Please don’t be mad at the messenger, but I’ve got some bad news…
It seems that Pampas Grass is everywhere at events lately. With the popularity of Boho weddings and Pampas Grass all over Pinterest, couples love incorporating this fluffy, dried weed in to their weddings. But, did you know that Pampas Grass is actually a liability? Not only to you the wedding planner, but to the florist, the designer, the venue, and to your couple.
I hate pampas grass. There, I said it. Much to the shock of my wedding industry peers, I always have. I just don’t think dried (dead) plants and flowers should be a focal point in a wedding. It makes me think of Miss Havisham’s wedding table of rotting cake and flowers from Great Expectations, and therefore broken dreams and heartache. I just don’t think all that should be conjured up by wedding décor. (Yes, I know this is a “Me thing”, lol.)

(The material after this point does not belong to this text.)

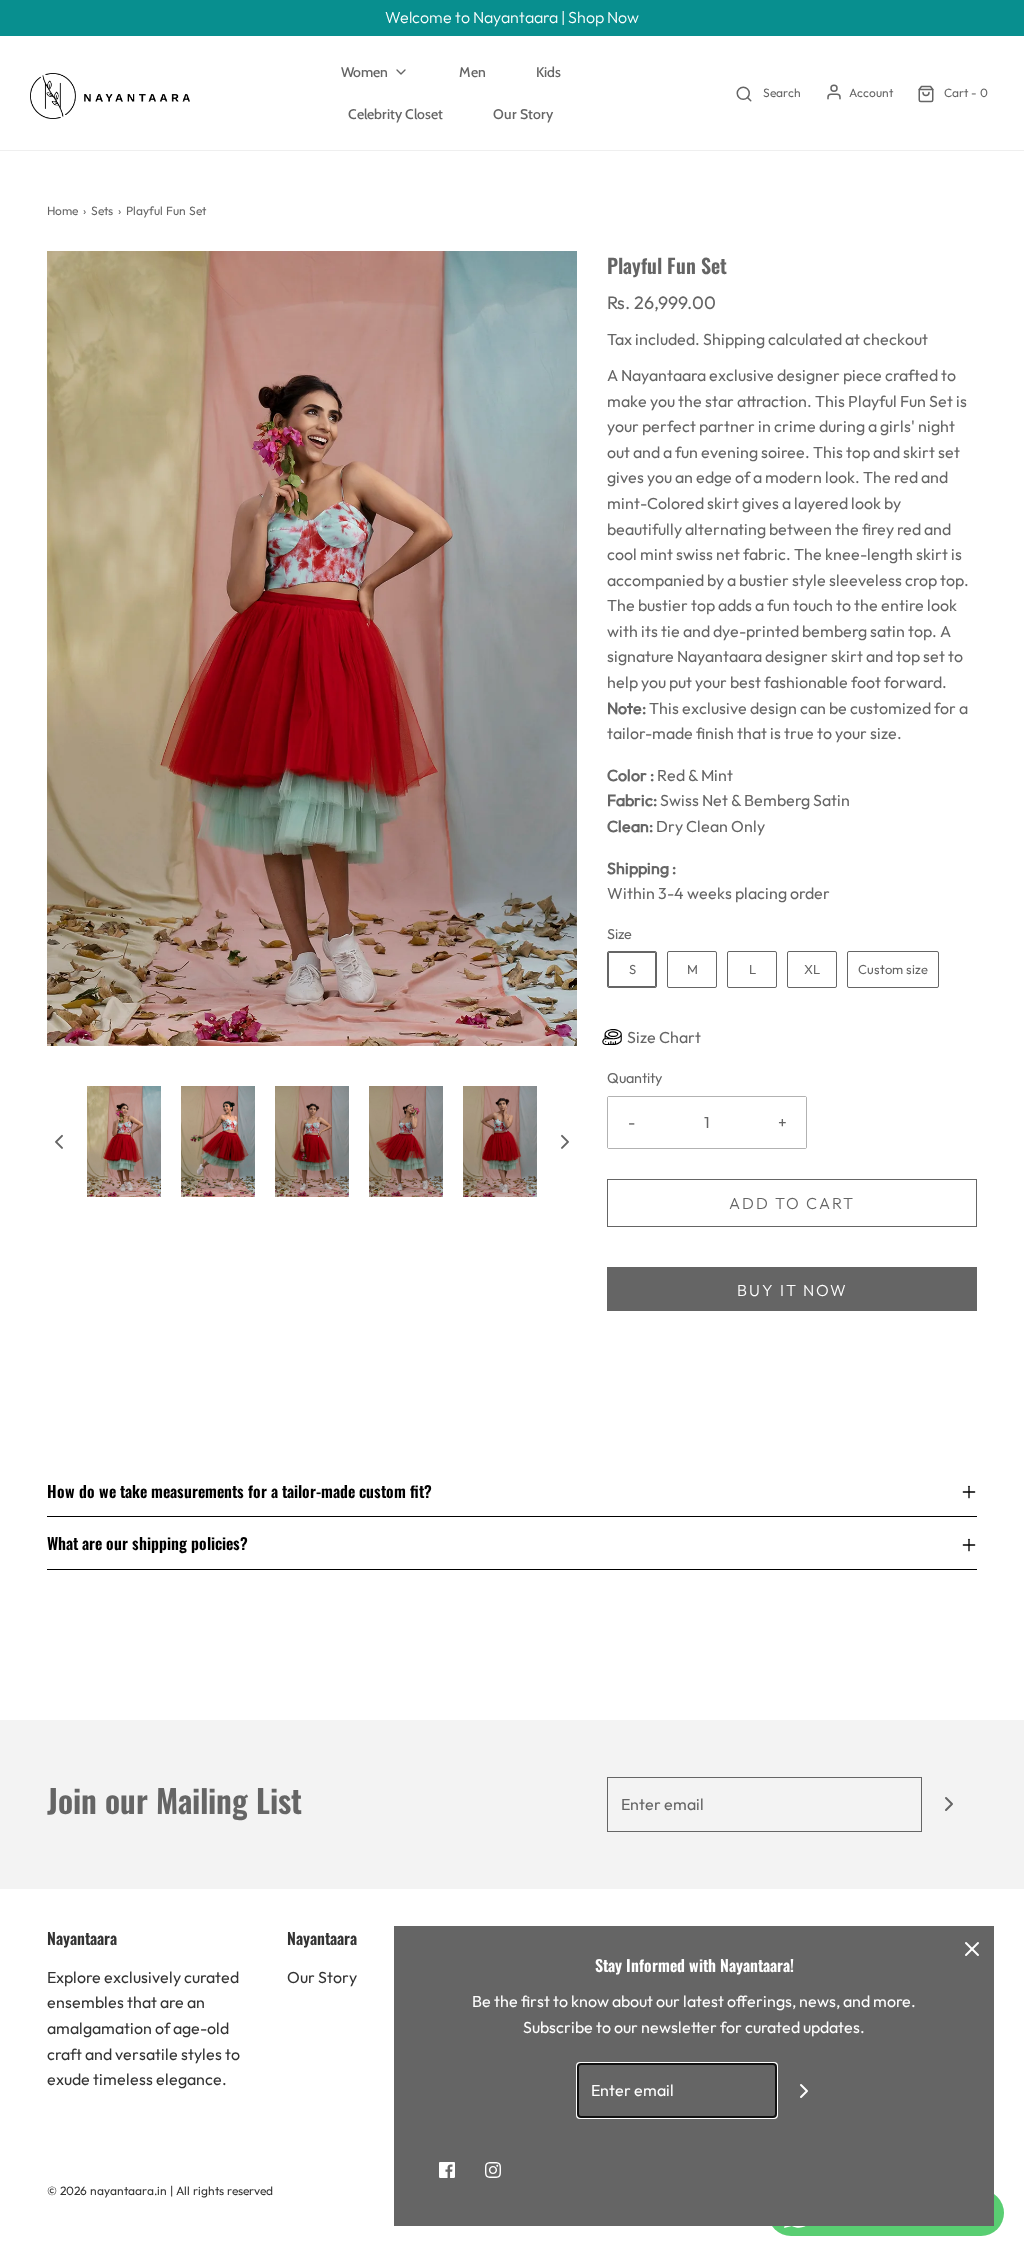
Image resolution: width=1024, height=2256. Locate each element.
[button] (59, 1141)
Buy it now (792, 1290)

In addition to my dislike of all things dried (dead) at a wedding, I’ve always had a particular aversion to Pampas Grass because I’ve always thought of it as weeds I see growing in the ditch at the side of the road. When I told a decorator in another country that I can literally walk outside my house and gather bushels of Pampas Grass, she was nearly foaming at the mouth, she spends an obscene amount to import it in for her clients.

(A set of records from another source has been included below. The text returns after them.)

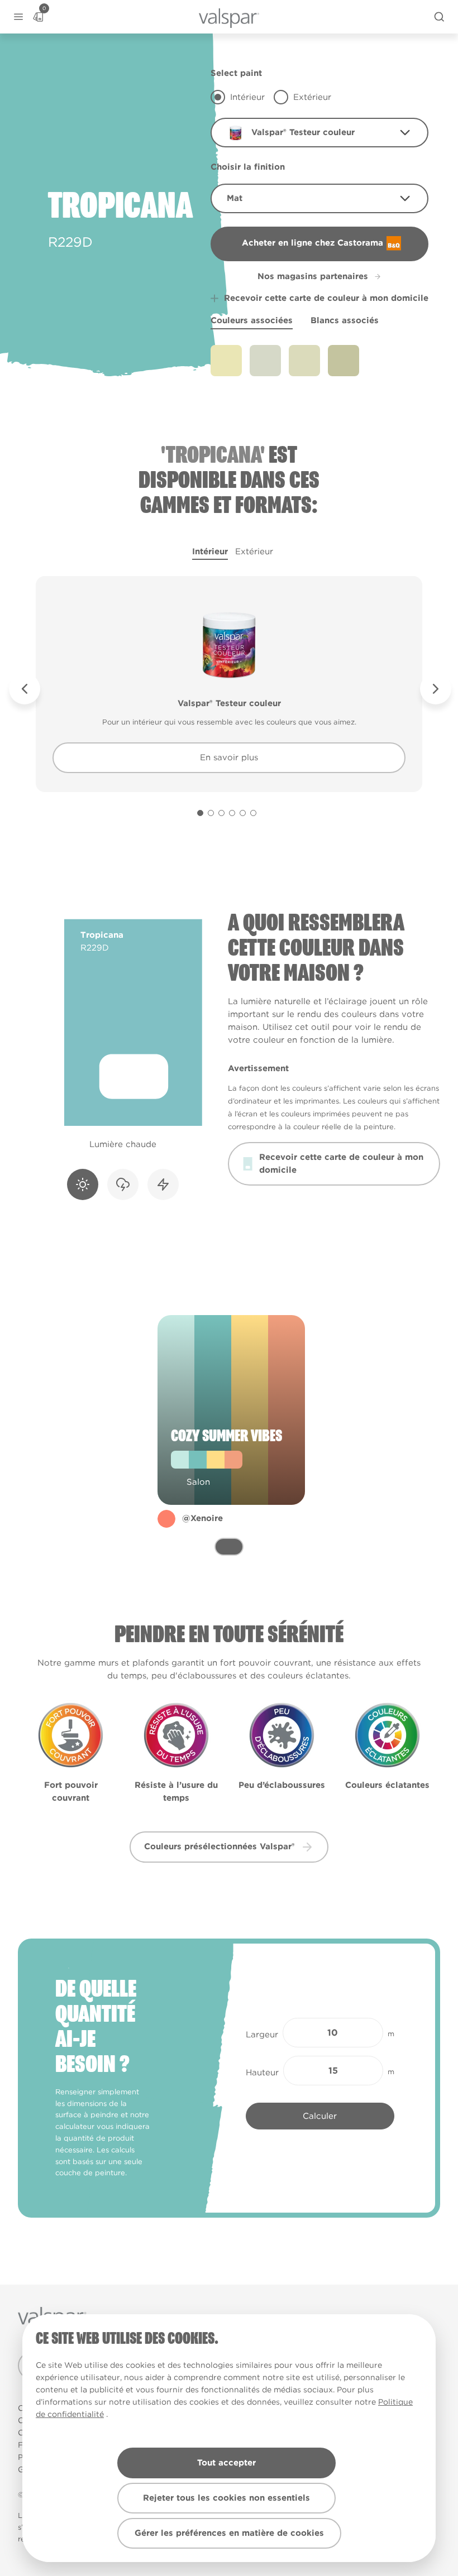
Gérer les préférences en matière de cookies (229, 2533)
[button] (18, 17)
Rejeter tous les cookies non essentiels (226, 2498)
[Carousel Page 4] (232, 813)
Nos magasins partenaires (312, 276)
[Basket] (38, 16)
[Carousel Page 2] (211, 813)
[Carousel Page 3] (221, 813)
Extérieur (254, 551)
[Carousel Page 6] (253, 813)
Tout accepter (226, 2463)
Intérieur (210, 551)
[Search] (439, 16)
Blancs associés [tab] (345, 320)
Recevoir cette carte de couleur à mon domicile (326, 298)
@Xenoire (202, 1518)
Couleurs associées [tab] (252, 320)
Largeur (262, 2035)
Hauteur (262, 2072)
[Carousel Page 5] (243, 813)
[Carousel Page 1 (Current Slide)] (200, 813)
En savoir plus (229, 757)
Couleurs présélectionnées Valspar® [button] (219, 1846)
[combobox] (319, 132)
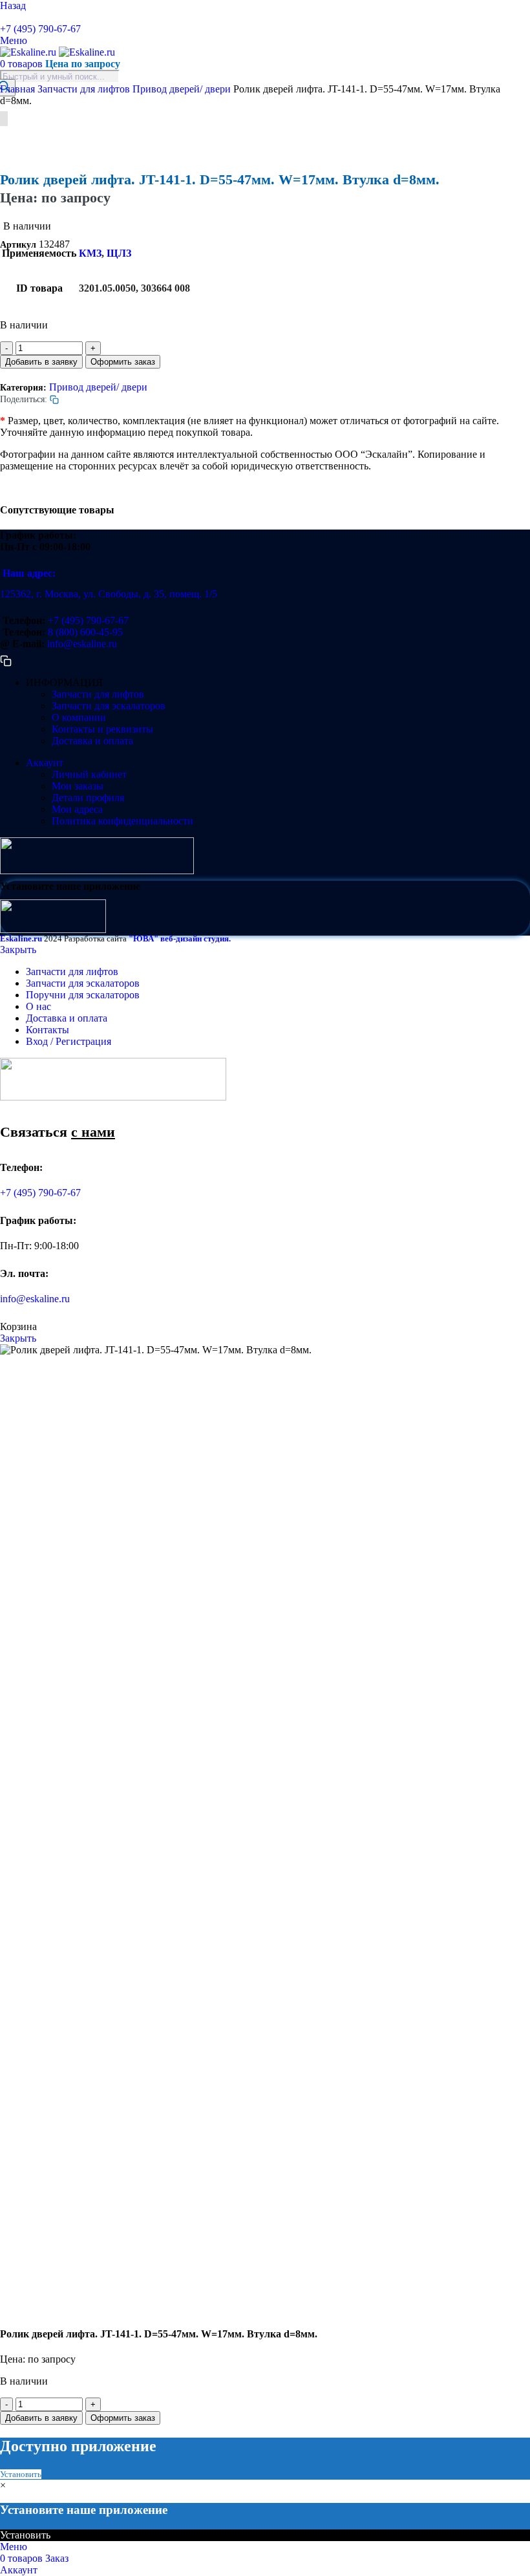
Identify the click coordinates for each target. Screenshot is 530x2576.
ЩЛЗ (119, 253)
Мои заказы (77, 785)
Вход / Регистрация (68, 1041)
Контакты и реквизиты (102, 729)
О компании (79, 717)
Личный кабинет (89, 774)
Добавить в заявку (41, 362)
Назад (13, 5)
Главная (18, 88)
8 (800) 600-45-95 (85, 632)
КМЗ (90, 253)
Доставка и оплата (92, 740)
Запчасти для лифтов (84, 88)
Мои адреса (77, 809)
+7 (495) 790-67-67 (40, 28)
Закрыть (18, 949)
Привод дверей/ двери (182, 88)
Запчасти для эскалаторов (108, 705)
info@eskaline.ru (82, 643)
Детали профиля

Aside from my personal dislike of Pampas Grass, there are some important reasons that you shouldn’t use Pampas Grass at your weddings and events:
- It’s a Fire hazard and therefore, legal liability
- It’s an invasive species
Recently there have been several instances of Pampas Grass causing fires at weddings. Pampas Grass is dried, dead foliage, devoid of any moisture. It is pure kindling and can actually combust when fire hits it. Unfortunately, Pampas grass is the worst possible thing to combine with another common wedding element, candles. Add drunken guests, and you have recipe for disaster.

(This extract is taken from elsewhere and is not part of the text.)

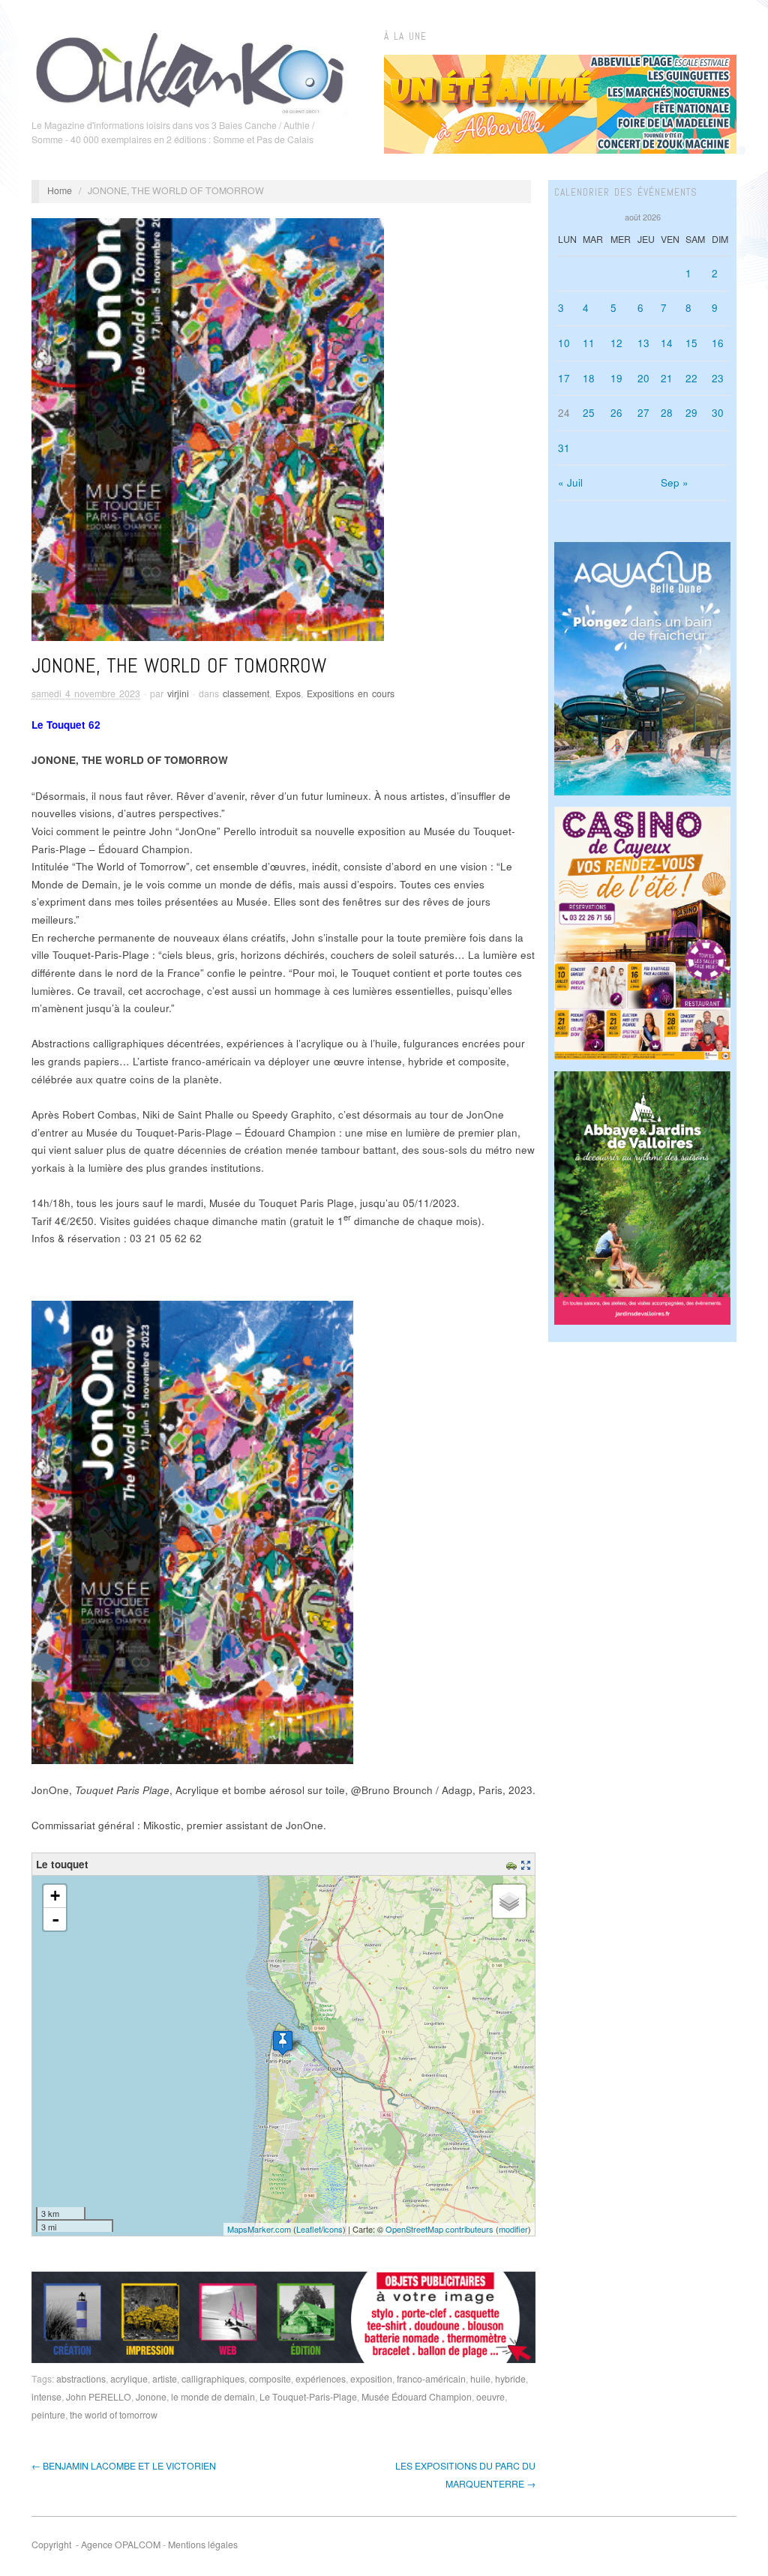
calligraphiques (213, 2379)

Wedding & Event Industry Specialist Lawyer, Caroline Fox, says she has seen several lawsuits due to fire damage from Pampas Grass at weddings. See some tips about your liability and how to protect yourself here.
Aside from being a fire hazard, Pampas Grass is becoming a problem as its a noxious weed/invasive species. Pampas grass, otherwise known as Cortaderia selloana, is a perennial grass indigenous to Uraguay, Argentina, and Brazil. Pampass grass is currently listed as an “Alert” species by the SC Exotic Pest Plant Council, and is an outlawed grass in Australia. Biosecurity officers recently raided a florist in New South Wales to seize their supply of the “noxious weed.”
Pampass grass was introduced to North America as a decorative plant and to help with soil erosion control (hence it being often found in ditches.) Unfortunately, this fast growing grass also spreads quickly, is extremely invasive, difficult to remove, lives over 10 years, and displaces any vegetation in its path. It is also a threat to wildlife, and is a source of seasonal allergies to people.
After hearing all that, I feel vindicated, lol.
by Danielle Andrews, President of WPIC Inc.